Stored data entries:
+-------+

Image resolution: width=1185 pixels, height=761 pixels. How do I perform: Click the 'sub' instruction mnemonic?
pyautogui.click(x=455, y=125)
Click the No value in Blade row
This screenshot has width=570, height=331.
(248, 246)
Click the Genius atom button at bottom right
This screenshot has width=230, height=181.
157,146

+-------+

The response must be an exact reproduction of all the entries.

Image resolution: width=1185 pixels, height=761 pixels. How do I perform: Click the 'sub' instruction mnemonic?
pyautogui.click(x=455, y=125)
Click the No value in Blade row
This screenshot has width=570, height=331.
(248, 246)
Click the Genius atom button at bottom right
This screenshot has width=230, height=181.
157,146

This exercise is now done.